Labron E. Harris Jr. (born September 27, 1941) is an American professional golfer who played on the PGA Tour in the 1960s and 1970s.

Harris was born in Stillwater, Oklahoma, and grew up playing the Oklahoma State University practice facility, Lakeside Golf Course. He attended Oklahoma State University, where he was a distinguished member of the golf team: second-team All-American in 1961, first-team All-American and winner of the U.S. Amateur in 1962. Harris won the 1983 Oklahoma Open and was low amateur at the 1963 Masters. He played on the winning Walker Cup, Eisenhower Trophy and Americas Cup teams.
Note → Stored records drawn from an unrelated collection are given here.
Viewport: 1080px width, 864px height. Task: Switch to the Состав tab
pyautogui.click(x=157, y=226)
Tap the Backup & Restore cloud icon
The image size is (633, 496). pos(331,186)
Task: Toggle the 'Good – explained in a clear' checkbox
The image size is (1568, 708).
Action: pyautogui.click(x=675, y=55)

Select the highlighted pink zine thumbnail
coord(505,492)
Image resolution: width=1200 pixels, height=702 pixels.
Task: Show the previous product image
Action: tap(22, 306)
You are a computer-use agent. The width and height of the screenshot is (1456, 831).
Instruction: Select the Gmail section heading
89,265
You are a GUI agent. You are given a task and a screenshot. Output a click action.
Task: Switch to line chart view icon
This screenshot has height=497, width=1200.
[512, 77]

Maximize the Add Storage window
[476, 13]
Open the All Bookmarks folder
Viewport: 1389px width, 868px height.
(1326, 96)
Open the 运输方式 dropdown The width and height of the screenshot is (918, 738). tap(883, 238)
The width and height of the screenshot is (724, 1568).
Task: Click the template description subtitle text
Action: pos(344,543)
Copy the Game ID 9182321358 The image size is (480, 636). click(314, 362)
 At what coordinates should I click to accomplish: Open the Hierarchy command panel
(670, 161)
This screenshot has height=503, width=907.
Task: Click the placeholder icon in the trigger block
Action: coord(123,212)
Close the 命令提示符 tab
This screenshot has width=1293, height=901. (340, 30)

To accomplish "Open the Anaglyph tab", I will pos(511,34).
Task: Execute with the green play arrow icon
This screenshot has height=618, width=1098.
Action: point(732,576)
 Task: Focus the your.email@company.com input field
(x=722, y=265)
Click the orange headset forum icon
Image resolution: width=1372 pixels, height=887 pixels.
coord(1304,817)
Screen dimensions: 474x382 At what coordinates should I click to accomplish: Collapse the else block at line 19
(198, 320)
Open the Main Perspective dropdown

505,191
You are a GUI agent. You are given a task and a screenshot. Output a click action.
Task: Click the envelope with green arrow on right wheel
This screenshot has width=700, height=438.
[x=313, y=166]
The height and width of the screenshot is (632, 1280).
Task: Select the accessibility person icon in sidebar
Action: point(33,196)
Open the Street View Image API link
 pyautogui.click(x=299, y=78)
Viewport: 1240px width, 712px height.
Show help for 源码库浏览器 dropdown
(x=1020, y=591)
Harris turned professional in 1964; he was runner-up in voting for Rookie of the Year. Harris won the 1964 Par 3 Tournament preceding the Masters.

His father, Labron Harris, Sr. was the Oklahoma State Cowboys golf coach from 1947 to 1973.

In addition to playing golf at Oklahoma State, Harris earned a master's degree in statistics while studying at the university.

Harris defeated Bert Yancey in a playoff at the 1971 Robinson Open Golf Classic. Also in 1971, Harris was the first-round leader at the U.S. Open with a score of 67, eventually fading to finish the tournament at T-46. His best finish in a major was a T-24 at the 1965 U.S. Open.

Harris served as vice-president of the PGA of America and was a member of the PGA Tour Policy Board 1975–1976. In 1977, Harris joined the PGA Tour staff as Director of Tournament Operations. Duties included purse negotiations and scheduling with the sponsors, running the Qualifying Schools, supporting the field staff in tournament operations and general support activities of the PGA Tour operations.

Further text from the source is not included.